Un des charmes les plus inattendus du livre, c’est que Miller l’a écrit directement en français, dans cette langue qu’il malmène autant qu’il l’adore. Et ce choix, loin d’être anecdotique, donne au texte une fragilité touchante et sincère. Ses fautes, ses tournures bancales, ses éclairs poétiques mal maîtrisés… tout ça crée une langue cassée, étrangère mais vivante, comme un vieux piano désaccordé qui sonne juste malgré tout. On lit parfois à travers son accent mental, un mélange d’admiration, de gaucherie. Et c’est peut-être là, dans ces fautes de syntaxe ou ces bizarreries d’expression, que réside la vérité de son geste : écrire avec ce qu’on a, même mal, même loin de sa langue. Un Américain qui jure et qui philosophe en français, c’est aussi une manière de déconstruire le mythe de l’écrivain génial : ici, il se dévoile comme un gars paumé qui tente de dire l’essentiel avec une langue qu’il ne maîtrise pas. Et parfois, c’est encore plus beau comme ça.

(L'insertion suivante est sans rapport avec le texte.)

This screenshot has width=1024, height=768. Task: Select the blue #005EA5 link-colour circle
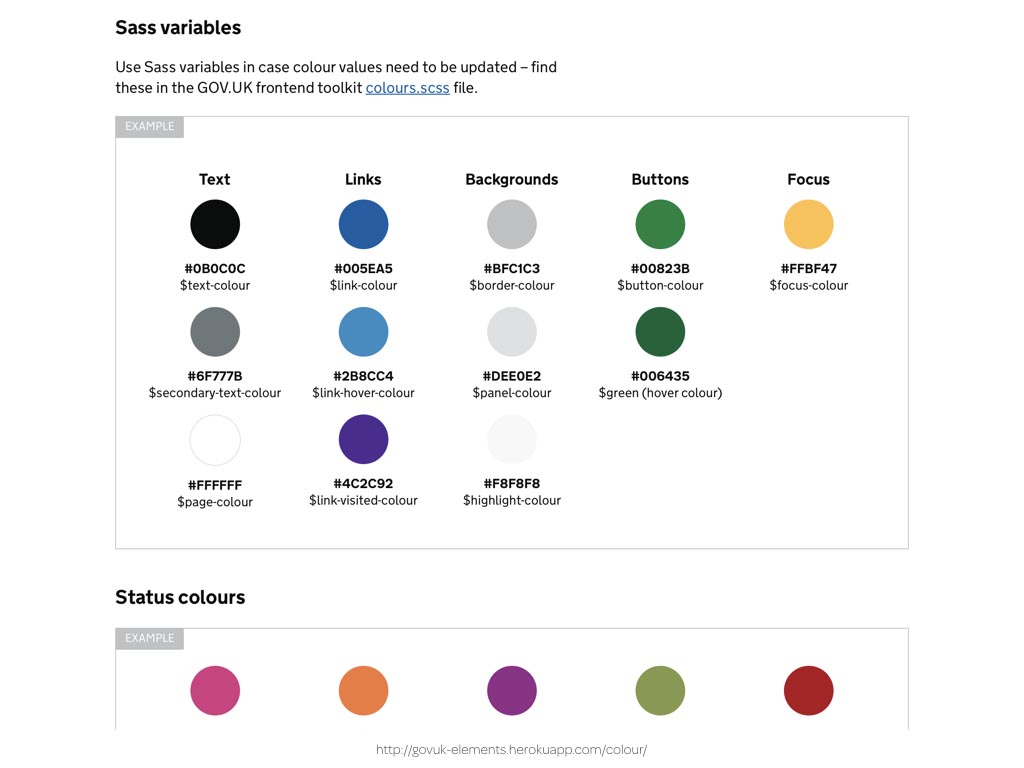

À lire comme un journal de survie mentale

Il balance sur la politique, les cons, les artistes chiants, mais aussi sur la beauté d’un instant, le silence qu’on ne sait plus écouter, le besoin d’écrire sans but. C’est une philosophie de la débandade,

un petit manifeste de la loose sacrée, où chaque phrase dit en creux : « J’ai pas réussi à sauver le monde, mais j’ai tenté de pas trop me trahir. »


⚠️ Évidemment, ça grince

Certains passages sentent le bon vieux mâle blanc bourré au whisky, et ça peut lasser, surtout aujourd’hui. Mais même dans ses débordements, Miller a le mérite de la sincérité sale : il ne maquille rien, ni ses idées ni ses erreurs.


Conclusion :

Pas un chef-d’œuvre, pas un manifeste à suivre à la lettre. Mais un petit livre punk avant l’heure, pour celleux qui aiment les pensées éparpillées, les écrivains qui n’ont plus de filtres et les oracles de bistrot qui te parlent de l’univers avec des miettes de pain dans la barbe.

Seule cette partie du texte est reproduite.